Esto me lleva a la segunda pregunta: ¿Cómo pudo haber subido tan rápidamente a través de las filas de la Iglesia con estas acusaciones dirigidas contra él?

En primer lugar, existe, una vez más, la tendencia humana a aceptar la palabra de la persona que usted conoce – aquí, el Obispo sobre el seminarista o el sacerdote recién ordenado. (La misma tendencia contribuyó a la crisis de abuso infantil: tomando la palabra del sacerdote sobre la del padre). Segundo, la tendencia histórica de algunos líderes de la Iglesia a considerar estos abusos principalmente como “problemas morales”, donde una disculpa y una promesa de arrepentimiento y de reparar las propias maneras es suficiente. En tercer lugar, la incomodidad de lidiar con cualquier cosa que se parezca a la homosexualidad. Cuarto, la resistencia entre algunos miembros de la jerarquía eclesiástica al tratar con la sexualidad de cualquier manera. En quinto lugar, el talento, el intelecto y la ética de trabajo del Obispo McCarrick lo convirtieron en un candidato “deseable” para ser promovido a la Arquidiócesis de Newark y más tarde a Washington, DC.

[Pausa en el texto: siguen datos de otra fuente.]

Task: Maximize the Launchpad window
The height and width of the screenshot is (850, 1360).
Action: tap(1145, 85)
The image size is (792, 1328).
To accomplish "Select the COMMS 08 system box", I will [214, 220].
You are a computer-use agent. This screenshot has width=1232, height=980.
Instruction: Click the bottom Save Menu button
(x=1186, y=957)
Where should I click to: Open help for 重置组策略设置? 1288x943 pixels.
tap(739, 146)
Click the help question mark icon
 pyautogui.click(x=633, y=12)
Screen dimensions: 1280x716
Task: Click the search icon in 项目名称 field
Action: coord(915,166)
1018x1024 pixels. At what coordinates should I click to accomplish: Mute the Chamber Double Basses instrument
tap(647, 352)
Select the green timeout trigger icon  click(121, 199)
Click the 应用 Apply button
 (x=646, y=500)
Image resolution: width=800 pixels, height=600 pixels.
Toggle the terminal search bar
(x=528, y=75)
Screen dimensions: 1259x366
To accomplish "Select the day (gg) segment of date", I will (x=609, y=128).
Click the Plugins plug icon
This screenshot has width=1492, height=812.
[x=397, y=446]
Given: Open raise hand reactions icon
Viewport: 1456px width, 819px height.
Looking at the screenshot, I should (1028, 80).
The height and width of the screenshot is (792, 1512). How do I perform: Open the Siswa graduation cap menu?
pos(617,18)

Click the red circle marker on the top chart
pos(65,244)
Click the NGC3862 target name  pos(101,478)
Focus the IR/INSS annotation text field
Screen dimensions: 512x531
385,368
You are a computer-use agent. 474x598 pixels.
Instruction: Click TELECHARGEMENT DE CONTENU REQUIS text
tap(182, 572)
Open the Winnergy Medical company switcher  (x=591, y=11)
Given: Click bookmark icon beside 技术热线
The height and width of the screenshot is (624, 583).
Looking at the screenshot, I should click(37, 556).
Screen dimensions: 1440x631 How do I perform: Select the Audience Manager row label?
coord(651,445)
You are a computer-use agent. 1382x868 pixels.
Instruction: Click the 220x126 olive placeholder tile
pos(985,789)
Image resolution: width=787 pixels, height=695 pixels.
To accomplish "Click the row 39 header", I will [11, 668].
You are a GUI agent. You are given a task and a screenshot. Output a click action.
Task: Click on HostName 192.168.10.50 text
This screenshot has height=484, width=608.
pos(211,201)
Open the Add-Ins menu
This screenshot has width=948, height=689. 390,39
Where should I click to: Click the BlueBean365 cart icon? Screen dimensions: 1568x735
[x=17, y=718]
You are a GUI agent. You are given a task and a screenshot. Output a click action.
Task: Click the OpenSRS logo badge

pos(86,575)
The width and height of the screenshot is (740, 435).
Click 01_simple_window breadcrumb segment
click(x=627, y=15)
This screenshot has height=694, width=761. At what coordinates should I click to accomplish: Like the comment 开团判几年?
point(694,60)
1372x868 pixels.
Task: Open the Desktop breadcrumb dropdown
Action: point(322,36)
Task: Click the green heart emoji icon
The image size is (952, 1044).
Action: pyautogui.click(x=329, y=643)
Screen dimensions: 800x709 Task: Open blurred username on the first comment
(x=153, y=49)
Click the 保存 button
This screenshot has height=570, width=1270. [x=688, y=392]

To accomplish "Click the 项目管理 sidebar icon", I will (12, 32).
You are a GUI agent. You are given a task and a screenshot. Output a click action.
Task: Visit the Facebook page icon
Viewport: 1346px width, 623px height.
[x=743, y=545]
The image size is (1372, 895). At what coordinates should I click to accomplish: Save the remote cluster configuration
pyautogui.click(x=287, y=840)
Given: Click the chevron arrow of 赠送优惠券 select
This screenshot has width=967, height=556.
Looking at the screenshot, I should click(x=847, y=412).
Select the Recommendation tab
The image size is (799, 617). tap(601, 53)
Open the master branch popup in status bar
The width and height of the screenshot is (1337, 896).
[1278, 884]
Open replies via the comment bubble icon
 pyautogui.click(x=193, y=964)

Pero finalmente la respuesta es el pecado. Como dije, este no es un análisis completo, pero cualquier análisis debe usar esta palabra. Hay mucho pecado para todos: los pecados de los Nuncios y todos los líderes de la Iglesia que despreciaron, minimizaron o simplemente ignoraron estos reportes, los pecados de todos aquellos en poder que hicieron la vista gorda a años de abuso de poder y, finalmente , los pecados del propio Cardenal McCarrick, que no se convirtió en un líder servidor sino en uno abusivo.

Nota del editor: este artículo ha sido actualizado para incluir más detalles sobre el informe del padre Ramsey al Nuncio.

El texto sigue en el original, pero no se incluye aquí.